A judge in Germany has put proceedings against a former Nazi guard on hold until January. Johann Rehbogen has said he is ashamed of being in the SS but was unaware of the mass killings at the Stutthof concentration camp.
A 95-year-old former guard at the Stutthof concentration camp had his trial suspended on Thursday due to severe health problems. Johann Rehbogen is accused of complicity in some of the murders of the 65,000 people who died in the Nazi camp between 1939 and 1945.
Rehbogen's trial began in November, but has been postponed several times due to the defendant's serious heart and kidney issues. A doctor will rule in January as to whether or not the nonagenarian is fit to stand trial.
From 1942 to 1944, Rehbogen was a member of the SS stationed at the Stutthof camp, near what is now Gdansk, Poland.

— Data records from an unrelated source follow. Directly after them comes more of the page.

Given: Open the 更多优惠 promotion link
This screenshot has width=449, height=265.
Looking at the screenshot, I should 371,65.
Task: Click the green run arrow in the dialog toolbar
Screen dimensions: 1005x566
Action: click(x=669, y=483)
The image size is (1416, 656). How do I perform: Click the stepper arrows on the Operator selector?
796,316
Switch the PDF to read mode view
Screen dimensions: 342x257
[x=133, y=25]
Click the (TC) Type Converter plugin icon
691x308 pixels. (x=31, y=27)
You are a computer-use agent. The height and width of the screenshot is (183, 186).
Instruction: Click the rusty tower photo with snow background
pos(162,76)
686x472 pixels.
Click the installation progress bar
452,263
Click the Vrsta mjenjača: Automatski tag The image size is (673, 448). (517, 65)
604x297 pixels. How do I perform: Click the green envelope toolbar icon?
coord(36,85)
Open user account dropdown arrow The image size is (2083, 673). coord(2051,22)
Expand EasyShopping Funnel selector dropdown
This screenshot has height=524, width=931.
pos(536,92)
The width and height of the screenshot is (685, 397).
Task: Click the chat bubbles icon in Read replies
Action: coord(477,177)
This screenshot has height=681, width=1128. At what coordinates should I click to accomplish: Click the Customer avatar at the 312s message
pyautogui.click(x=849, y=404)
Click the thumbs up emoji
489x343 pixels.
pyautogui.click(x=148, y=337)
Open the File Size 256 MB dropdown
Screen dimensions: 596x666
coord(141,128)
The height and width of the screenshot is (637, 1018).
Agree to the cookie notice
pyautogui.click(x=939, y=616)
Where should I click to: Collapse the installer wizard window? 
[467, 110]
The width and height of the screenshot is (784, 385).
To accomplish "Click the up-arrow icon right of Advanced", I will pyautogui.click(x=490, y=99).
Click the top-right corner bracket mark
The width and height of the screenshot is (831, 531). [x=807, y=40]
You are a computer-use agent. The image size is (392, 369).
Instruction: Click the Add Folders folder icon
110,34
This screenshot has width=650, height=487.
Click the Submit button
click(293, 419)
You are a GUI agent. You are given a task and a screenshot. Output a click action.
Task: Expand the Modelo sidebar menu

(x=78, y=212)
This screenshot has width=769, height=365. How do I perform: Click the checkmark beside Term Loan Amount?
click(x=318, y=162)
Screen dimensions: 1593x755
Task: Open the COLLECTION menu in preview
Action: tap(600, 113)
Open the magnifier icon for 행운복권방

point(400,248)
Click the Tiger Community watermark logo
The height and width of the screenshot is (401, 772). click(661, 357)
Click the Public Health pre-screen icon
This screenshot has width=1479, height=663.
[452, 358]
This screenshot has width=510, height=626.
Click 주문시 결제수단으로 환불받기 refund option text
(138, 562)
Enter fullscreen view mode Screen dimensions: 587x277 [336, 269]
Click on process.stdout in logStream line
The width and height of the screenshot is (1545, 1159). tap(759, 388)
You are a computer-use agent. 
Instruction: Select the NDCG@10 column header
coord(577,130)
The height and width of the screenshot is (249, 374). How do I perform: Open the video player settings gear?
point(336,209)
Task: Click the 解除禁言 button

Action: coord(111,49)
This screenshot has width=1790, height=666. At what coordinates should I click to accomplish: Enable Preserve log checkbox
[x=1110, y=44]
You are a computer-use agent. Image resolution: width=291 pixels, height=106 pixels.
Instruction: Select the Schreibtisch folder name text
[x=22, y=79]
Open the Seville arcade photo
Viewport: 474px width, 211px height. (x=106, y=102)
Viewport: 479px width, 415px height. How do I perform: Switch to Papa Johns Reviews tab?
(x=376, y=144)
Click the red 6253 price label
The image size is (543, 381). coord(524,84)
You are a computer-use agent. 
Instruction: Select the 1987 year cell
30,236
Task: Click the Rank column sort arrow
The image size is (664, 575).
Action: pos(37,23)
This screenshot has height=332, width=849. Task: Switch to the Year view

He was aged 18 to 20 at the time. During that period, several hundred prisoners were gassed to death as part of Adolf Hitler's "Final Solution."
Rehbogen broke down in tears at the start of his trial and said he was ashamed to have been a member of the SS. He added, however, that he was unaware of the systematic murders taking place at the camp.
If convicted, he faces up to 15 years in prison, but is unlikely to actually find himself behind bars due to his advanced age and his right to appeal the verdict.
Germany is racing to convict as many Nazi criminals as possible before they all pass away. In recent years, several men above the age of 90 have been convicted for their roles as cogs in Hitler's killing machine.